Somali Islamist opposition leader Sheik Sharif Sheik Ahmed says his group signed a U.N.-mediated peace agreement with Somalia's interim government last week because the accord provides a specific timetable for an Ethiopian troop withdrawal from Somalia.  As VOA Correspondent Alisha Ryu reports from our East Africa Bureau in Nairobi, the pressure is now on the international community to rapidly deploy a stabilization force to make the military withdrawal possible.    

Sheik Sharif Sheik Ahmed, leader of the Council of Islamic Courts speaks during his news conference in Mogadishu, Somalia (file photo)
Sheik Sharif Sheik Ahmed (file photo)
Sheik Sharif Sheik Ahmed, who led the opposition Alliance for the Reliberation of Somalia delegation, says the peace agreement was signed last week in Djibouti because it included a timetable for the Ethiopian military to leave Somalia.

The opposition leader says the agreement clearly states that Ethiopian troops must leave Somalia and be replaced by troops friendly to Somalia within 120 days.  Ahmed says obtaining a specific timetable for withdrawal was the main purpose of entering into talks with the government.

In late 2006, neighboring Ethiopia led a U.S.-supported military campaign to oust Somali Islamists from power and to install the U.N.-backed secular transitional federal government.  The move sparked an Islamist-led anti-Ethiopian, anti-government insurgency, which has created what the United Nations calls the worst humanitarian crisis in the world.    

Hardliners in Ahmed's opposition group, led by Islamist leader Sheik Hassan Dahir Aweys in Asmara, Eritrea, boycotted the talks in Djibouti.  They say the accord aimed at protecting the Ethiopian occupation in Somalia.   

Western observers note the timetable for an Ethiopian withdrawal depends on the deployment of a U.N. stabilization force and creation of a force that is sufficient to secure the country.  What would constitute a sufficient force is not spelled out in the agreement.
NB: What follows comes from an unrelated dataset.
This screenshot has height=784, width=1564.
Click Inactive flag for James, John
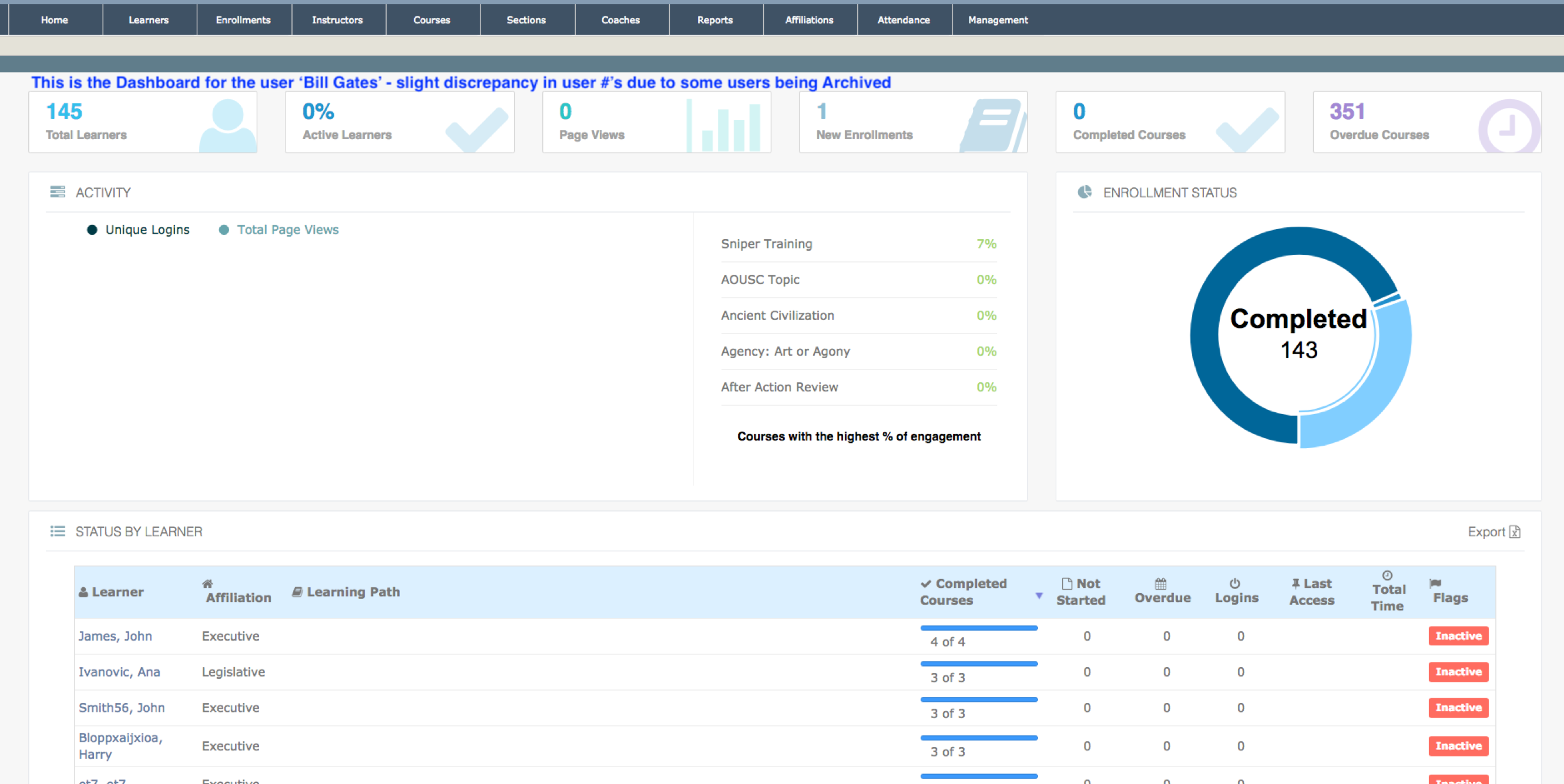click(1458, 635)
Supporters of Aweys and leaders of an al-Qaida-linked Somali group called the Shabab have vowed to continue fighting against Ethiopia and the Somali government.  The number of insurgent attacks in the Somali capital Mogadishu and elsewhere have surged in the past week.  
 
Sheik Sharif Sheik Ahmed says he is in talks with opponents in Asmara to find a way to implement a three-month cease-fire, but he says the international community needs to play its role, too, in the peace process.

Speaking to VOA on the sidelines of a three-day meeting of the Organization of the Islamic Conference in Kampala, Somali Foreign Minister Ali Jama Ahmed says his government is vigorously lobbying nations to support the accord and to offer peacekeeping troops.
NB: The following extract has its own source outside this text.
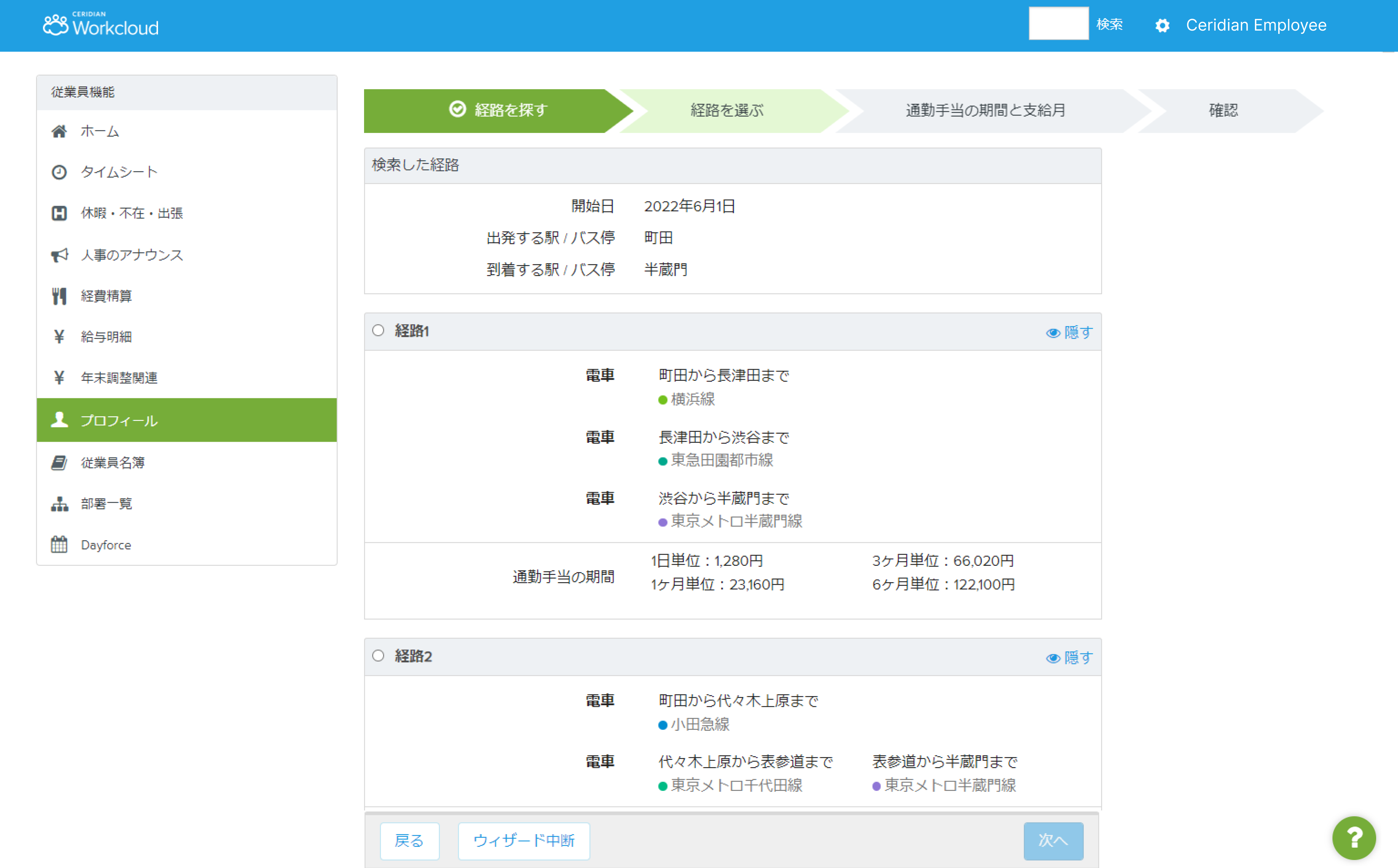
Task: Click the 戻る button
Action: (409, 841)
"We are lobbying among the OIC and all other members of the United Nations, especially the members of the Security Council, so that the Security Council authorizes the stabilization force as soon as possible because time is not on our side," he said.

Deploying a U.N. force in Somalia within the next four months may pose the biggest challenge to the international community, which is struggling to fulfill commitments made to a U.N.-African Union peacekeeping mission in the Darfur region of western Sudan.  

Six months after the mission was launched, only a fraction of the 26,000 peacekeepers promised have been deployed and much-needed equipment and supplies have not yet arrived.